What Are The Students Saying Decades Later?

The students themselves, however, remained steadfast in their claims, even years later.

As part of a 2022 documentary called Ariel Phenomenon, filmmaker Randall Nickerson interviewed many of the students from the Ariel School and, according to him, not one recanted their former stories.  

But while those students interviewed by Nickerson for his documentary may have stuck with their original accounts while speaking with him, the same isn’t true today.

In 2023, Netflix released a documentary series called Encounters, with an episode focused on the Ariel School phenomenon.

In it, Dallyn Vico, a former student at the Ariel School, claimed that he was the originator of the entire incident. He told his classmates that a “shiny rock” in the distance was a UFO, and expressed surprise at the “mass hysteria” which followed. 

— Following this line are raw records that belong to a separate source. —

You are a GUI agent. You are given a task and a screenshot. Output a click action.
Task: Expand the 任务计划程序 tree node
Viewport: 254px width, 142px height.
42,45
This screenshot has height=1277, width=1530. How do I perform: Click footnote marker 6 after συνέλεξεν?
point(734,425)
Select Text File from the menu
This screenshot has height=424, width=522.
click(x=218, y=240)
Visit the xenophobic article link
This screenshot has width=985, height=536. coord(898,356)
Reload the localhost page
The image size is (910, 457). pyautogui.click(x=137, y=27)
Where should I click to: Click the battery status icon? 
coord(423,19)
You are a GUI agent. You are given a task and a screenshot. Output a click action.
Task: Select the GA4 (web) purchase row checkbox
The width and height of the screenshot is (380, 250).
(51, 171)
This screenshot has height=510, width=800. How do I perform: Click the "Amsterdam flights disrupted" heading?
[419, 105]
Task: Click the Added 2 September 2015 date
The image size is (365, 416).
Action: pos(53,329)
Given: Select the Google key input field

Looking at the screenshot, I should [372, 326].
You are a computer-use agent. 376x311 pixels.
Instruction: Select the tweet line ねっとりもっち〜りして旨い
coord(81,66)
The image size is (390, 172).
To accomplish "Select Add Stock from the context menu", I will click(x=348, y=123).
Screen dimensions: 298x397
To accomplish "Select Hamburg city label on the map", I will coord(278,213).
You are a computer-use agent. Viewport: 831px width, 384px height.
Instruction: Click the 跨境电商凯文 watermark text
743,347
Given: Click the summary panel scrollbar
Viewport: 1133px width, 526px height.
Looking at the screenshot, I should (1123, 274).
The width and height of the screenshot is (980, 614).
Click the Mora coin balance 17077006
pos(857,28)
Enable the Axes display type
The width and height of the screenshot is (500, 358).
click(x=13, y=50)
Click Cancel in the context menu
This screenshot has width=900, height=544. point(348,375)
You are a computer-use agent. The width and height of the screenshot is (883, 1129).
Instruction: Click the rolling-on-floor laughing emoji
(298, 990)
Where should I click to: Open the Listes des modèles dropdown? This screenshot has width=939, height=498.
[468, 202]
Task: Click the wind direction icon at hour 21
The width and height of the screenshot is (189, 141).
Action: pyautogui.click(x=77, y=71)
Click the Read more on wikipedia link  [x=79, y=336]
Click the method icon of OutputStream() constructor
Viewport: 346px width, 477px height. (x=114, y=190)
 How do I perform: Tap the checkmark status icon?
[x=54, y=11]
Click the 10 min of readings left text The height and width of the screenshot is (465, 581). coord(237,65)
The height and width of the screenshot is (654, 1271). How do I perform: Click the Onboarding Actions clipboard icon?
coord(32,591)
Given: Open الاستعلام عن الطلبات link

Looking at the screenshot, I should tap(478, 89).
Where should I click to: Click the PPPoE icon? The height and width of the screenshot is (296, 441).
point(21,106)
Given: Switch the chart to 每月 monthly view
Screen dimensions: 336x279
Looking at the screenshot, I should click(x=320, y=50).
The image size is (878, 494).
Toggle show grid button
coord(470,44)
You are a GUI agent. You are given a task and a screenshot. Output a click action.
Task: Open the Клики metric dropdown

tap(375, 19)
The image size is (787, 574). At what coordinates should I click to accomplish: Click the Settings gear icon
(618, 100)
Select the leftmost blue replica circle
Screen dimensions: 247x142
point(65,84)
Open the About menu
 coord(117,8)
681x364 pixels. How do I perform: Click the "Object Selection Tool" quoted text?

Dallyn was actually one of the former students interviewed by Randall Nickerson for Ariel Phenomenon. That interview was conducted in 2008, and in it he said that he was “witness to an event that I cannot fully explain”—words that clearly contradict his statements in the recent Netflix documentary. 

So, did Dallyn Vico start a hoax and then spend the next few decades lying about it, or, as John Mack believed, did aliens really land at an out-of-the-way primary school near the capital of Zimbabwe with a message of environmental catastrophe?

Even with new evidence on both sides, the jury remains out on what has been called “one of the most significant events in UFO history.” 

What is undeniable is the chilling nature of some of the descriptions that the children offered in their interviews with Mack, or many years later as adults when discussing the events with Nickerson.

“It was running in slow motion diagonally down the field,” one student said, describing the figure in black that exited the ship.

“And then suddenly it would reappear in the corner where it started and do the same thing. And then it would reappear and do the same thing. And that was frightening—more frightening than seeing what these things actually were.”